By Matt Skoufalos | November 24, 2021

“There’s an old joke: two elderly women are at a Catskill mountain resort, and one of ’em says, “Boy, the food at this place is really terrible.” The other one says, “Yeah, I know; and such small portions.”

—Screenplay for Annie Hall

Since last year, when school districts across the country began providing free, federally funded meals for students in response to food insecurity during the novel coronavirus (COVID-19) pandemic, complaints about the food at Cherry Hill Public Schools have been trickling in to parents.

Mike Sakala says he stopped picking up the meals over the summer out of concerns about their quality.

“A lot of it was freezer-burned; a lot of stuff that was frozen that wasn’t supposed to be frozen, and stuff that wasn’t frozen that was supposed to be,” Sakala said. “The milk they were giving was out-of-date.

“I was picking up for two kids, and both would have completely different things in them,” he said. “You’d have to combine the two to get one thing from it.

“No one is looking for five-star, organic, gourmet meals,” Sakala said. “They’re looking for something that’s edible.”

When students returned to in-person instruction this fall, their complaints intensified.

Burnt hot dogs.
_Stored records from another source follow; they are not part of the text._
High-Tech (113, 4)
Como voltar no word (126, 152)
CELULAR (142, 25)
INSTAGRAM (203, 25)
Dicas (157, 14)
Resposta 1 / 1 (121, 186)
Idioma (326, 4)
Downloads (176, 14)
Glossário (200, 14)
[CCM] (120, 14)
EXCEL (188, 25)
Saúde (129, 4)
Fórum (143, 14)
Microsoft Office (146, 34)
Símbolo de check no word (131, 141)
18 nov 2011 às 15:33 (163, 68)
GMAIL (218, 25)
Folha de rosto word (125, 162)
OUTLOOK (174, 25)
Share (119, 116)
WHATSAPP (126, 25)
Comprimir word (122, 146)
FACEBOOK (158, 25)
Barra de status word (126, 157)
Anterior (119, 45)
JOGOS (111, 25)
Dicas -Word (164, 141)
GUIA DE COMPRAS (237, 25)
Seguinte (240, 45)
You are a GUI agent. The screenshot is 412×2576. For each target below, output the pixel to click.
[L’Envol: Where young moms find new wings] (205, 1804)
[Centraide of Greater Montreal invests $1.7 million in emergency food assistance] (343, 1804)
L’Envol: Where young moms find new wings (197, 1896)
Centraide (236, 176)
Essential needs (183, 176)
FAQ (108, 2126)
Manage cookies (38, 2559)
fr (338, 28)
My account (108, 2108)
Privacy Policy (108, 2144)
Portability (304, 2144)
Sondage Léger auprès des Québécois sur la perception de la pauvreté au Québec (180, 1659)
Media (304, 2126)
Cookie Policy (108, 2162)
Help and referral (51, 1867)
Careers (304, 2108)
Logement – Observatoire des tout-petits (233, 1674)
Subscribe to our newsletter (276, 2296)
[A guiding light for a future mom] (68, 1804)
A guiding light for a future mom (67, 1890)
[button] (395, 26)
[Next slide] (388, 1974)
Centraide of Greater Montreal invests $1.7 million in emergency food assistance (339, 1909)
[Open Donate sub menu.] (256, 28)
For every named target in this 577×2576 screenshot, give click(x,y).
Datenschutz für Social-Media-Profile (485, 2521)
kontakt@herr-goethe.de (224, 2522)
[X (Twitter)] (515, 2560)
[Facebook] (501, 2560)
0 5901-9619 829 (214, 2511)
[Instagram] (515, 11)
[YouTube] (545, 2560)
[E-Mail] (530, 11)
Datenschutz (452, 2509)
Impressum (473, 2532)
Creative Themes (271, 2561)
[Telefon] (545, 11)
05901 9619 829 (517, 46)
Soggy chicken nuggets. Stale bread.

A buffalo chicken salad served to children at Cherry Hill East. Credit: Mike Sakala.

Sakala’s daughter, Emma who is a freshman at Cherry Hill High School East, said the meals at the high school have gotten so unappetizing that some kids have begun skipping lunch altogether.

“I know multiple people that don’t eat all day because of the lunch,” Emma said.

“They’d rather go hungry than eat the lunch.

“We’ll all be trying to get snacks from people, taking other people’s lunches who pack lunch,” she said.

“It’s not good for the rest of the day.

“Teachers hear us complain about it, too,” Emma said. “I feel like it’s out of our power.”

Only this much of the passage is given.